Stank e Stiun

Recentemente ho incontrato Marzia, una ex collega dell’università con cui sono rimasta in contatto e che attualmente lavora come psicologa in ambito familiare.

All’università facevo parte di un infallibile gruppo di studio (quasi un gruppo di autoaiuto), un gruppo femminile al 100%: LeComari.

Come in Sailor Moon o le Winx o, se vogliamo esondare dalla qualità di genere, i Gormiti, ogni membro del gruppo vantava un nome di battaglia dettato da una sua caratteristica personale.

Io, per esempio, ero la ComaraZucchina perché ai tempi ero vegetariana, vegana, celiaca, allergica ai latticini e a dieta quindi la mia unica fonte di nutrimento erano i simpatici ortaggi verdi ed oblunghi.

Poi c’era Gabi, detta CapaComara in onor del suo carattere dolce e remissivo, un agnellino con due zanne tante. Carnivoro, anzi, cannibale.

Laura si chiamava invece ComaraPollicina in quanto, a seguito di un grave problema di salute occorso anni prima, aveva sviluppato difficoltà a riconoscere le strade e gli itinerari (anche quelli abituali!) quindi… o molliche di pane o amiche a braccetto, tipo i ciechi… anche se, essendo particolarmente svampita, tutte noi crediamo ancor oggi che la storia della malattia sia una scusa per giustificare le sue carenze genetiche di attenzione.

C’era la ComaraArtigiana, Silvia, per le sue note doti manuali (ho ancora diverse cornici di legno con dentro le nostre foto).

Cristina, poi, aveva i capelli arancione fosforescente (ComaraArancio, come il conto) e c’era anche  Chiara che aveva avuto una disavventura che… ecco non posso scendere nei particolari… ad ogni modo… era soprannominata ComaraSalvietta… o solo Salvietta, molto poetico.

Marzia, invece, da sempre una perfezionista del look (unghie pittate dello stesso colore della borsetta), si guadagnò il titolo di ComaraOblò quando ci raccontò che un giorno, alla fine di una giornata intera di lavoro presso un ente durante la quale le era sembrato che tutti la guardassero strano, si accorse che i suoi attillatissimi pants si erano scuciti proprio lì, sul deretano, aprendo un oblò che permetteva una simmetrica visuale di una parte di chiappa destra, della sua amica sinistra e del filo del tanga che in mezzo vi trovava ubicazione (rigorosamente dello stesso colore del rimmel e della cintura)

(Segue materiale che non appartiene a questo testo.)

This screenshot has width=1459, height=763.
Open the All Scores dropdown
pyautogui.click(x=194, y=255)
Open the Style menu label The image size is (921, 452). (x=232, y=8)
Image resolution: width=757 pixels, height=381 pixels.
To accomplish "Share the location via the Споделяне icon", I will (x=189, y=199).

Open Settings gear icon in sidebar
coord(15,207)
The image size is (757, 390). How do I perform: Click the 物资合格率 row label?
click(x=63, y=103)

Ma veniamo al nostro incontro.

Oltre a raccontarcela amorevolmente, decisi di chiedere a Marzia una piccola e amichevole consulenza su Psycho.

Prima dell’estate, infatti, ero estremamente preoccupata per lui: a giugno le maestre della materna mi avevano consegnato i suoi disegni fatti nell’arco dell’anno scolastico e, sfogliandoli, avevo constatato che:

1) Il colore usato maggiormente era il nero

2) gli unici due colori oltre il nero che erano presenti nei suoi disegni erano il blu oltremare e il marrone scuro che, essendo più chiari del nero, venivano usati per colorare cose chiare tipo il sole, gli alberi, il mare… e il volto della mamma.

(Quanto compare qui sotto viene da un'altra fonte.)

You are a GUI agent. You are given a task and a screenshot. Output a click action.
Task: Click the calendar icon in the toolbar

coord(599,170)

3) 8 disegni su 10 avevano come soggetto principale una spirale.

4) I titoli che Psycho dava ai disegni (rigorosamente appuntati dietro il foglio dalle maestre) erano:

• Vortice

• Uragano

• Tito (nome proprio di Psycho ndA) ucciso dal vortice

• Tito ucciso dall’uragano

• Tito portato via dal vortice

• Il vortice che risucchia Tito

• Tito morto

… e amenità del genere.

Quando, preoccupatissima, sono corsa dalle maestre il giorno dopo, con le lacrime agli occhi e in preda ai sensi di colpa per avergli fatto vedere troppe volte “Nightmare Before Christmas” e per commentare insieme i disegni, loro, serafiche, mi hanno dato della paranoica ed esagerata dicendo di non preoccuparmi perché “Tanto disegnano tutti così, il vortice e i morti sono la moda dell’anno inventata dai remigini per spaventare i piccoli e Psycho invece di spaventarsi, ha fatto sua la cosa (guarda caso), se guardi i disegni degli altri bambini (maschi, figurati) sono tutti uguali”.

Uhm…

“Non preoccuparti! Psycho è allegro, socievole, senza problemi…”

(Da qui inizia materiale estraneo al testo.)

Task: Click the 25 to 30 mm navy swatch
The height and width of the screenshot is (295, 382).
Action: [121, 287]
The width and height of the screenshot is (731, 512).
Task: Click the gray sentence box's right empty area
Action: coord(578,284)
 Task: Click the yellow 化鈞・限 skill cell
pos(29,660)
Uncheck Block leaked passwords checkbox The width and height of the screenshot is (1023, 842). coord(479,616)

Insomma, un quadretto rassicurante tanto quanto tremendamente poco convincente del mio mini psicopatico di casa.

Quindi ecco che a pranzo un mercoledì, mi trovo con Marzia a Palazzo Granaio (il poeticissimo posto dove, per il mio matrimonio ho preso la sbronza più colossale della mia vita) e le racconto dei disegni.

Lei, esterrefatta, mi dice (con un sarcasmo che di primo acchito non ho colto):

“E i servizi sociali non li hanno chiamati? No, perché, sai, a vedere dei disegni così, io l’avrei fatto”…

La guardo con due occhi che probabilmente le hanno fatto pena:

“Scherzo” *risatina*. (E’ imbarazzante constatare che su certe tematiche io perda completamente il senso dell’umorismo).

“Senti Liz, non preoccuparti, pensa che io in casa non ho solo Valentino (nome di suo figlio) ma ho anche Stank e Stiun… la vuoi sapere la storia di Stank e Stiun?”

E come no, sono tutta orecchie!

“Stank e Stiun sono due amici immaginari di Valentino. Uno è la sua fotocopia (Stiun), l’altra è l’ombra della sua fotocopia (Stank), il suo lato oscuro in pratica”.

Già comincio a sentirmi meno sola…

“A volte lo sento parlare da solo e gli chiedo: Amore con chi parli? E lui risponde: con Stiun! Oppure, all’occorrenza: con Stank!”

E’ ufficiale, non sono più sola. La guardo e mi sembra di essere a casa. Che sensazione di calore!

“Stank e Stiun sono per lui proprio due bambini normali, a volte mi chiede del cibo in più per loro due o per uno di loro… roba che poi mangia lui, penso”.

Quel “penso” mi fa girare di scatto, convinta che il mio Stiun riflesso nello specchio del ristorante stia salivando alla vista del mio risotto ai frutti di mare ma, stranamente, lui è assente.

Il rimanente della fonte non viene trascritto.